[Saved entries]
--

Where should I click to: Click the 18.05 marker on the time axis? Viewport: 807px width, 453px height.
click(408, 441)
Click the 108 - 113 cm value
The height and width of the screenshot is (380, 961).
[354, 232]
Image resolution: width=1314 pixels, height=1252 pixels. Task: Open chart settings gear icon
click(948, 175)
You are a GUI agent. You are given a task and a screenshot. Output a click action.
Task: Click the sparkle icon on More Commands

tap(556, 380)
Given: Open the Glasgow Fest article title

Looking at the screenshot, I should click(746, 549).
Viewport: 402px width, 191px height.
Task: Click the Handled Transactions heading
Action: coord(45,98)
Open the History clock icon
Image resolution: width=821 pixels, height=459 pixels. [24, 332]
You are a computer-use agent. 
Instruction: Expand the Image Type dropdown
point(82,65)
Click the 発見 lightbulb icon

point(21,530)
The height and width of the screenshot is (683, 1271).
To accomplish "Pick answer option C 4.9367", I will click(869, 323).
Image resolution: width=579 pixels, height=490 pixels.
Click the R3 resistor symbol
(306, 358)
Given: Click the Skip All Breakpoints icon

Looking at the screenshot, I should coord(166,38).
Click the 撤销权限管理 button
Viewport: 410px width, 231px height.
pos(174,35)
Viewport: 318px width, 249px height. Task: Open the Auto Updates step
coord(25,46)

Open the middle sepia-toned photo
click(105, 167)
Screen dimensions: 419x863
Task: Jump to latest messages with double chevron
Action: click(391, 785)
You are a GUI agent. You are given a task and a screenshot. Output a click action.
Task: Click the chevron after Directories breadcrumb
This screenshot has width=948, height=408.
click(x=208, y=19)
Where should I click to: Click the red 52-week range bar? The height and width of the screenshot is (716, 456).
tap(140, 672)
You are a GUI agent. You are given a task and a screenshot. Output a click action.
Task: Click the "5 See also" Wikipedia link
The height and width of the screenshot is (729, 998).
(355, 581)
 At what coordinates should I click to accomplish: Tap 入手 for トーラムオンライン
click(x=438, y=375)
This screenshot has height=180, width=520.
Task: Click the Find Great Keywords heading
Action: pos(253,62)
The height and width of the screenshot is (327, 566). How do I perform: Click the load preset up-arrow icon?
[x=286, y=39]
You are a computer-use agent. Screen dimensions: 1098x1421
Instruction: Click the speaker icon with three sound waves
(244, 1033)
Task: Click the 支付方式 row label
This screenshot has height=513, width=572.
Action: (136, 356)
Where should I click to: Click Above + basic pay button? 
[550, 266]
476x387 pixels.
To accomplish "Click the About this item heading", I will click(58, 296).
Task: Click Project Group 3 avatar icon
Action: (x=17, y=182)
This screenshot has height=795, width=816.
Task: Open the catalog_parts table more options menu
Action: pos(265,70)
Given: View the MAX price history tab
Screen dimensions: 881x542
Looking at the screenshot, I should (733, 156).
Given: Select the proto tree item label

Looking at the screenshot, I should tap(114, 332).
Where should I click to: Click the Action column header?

--

§ **PROBLEM STATEMENT**
From the records above, pull out each line that has "computer".

§ **WORKED SOLUTION**
You are a computer-use agent. 
You are a computer-use agent. Screen dimensions: 1098x1421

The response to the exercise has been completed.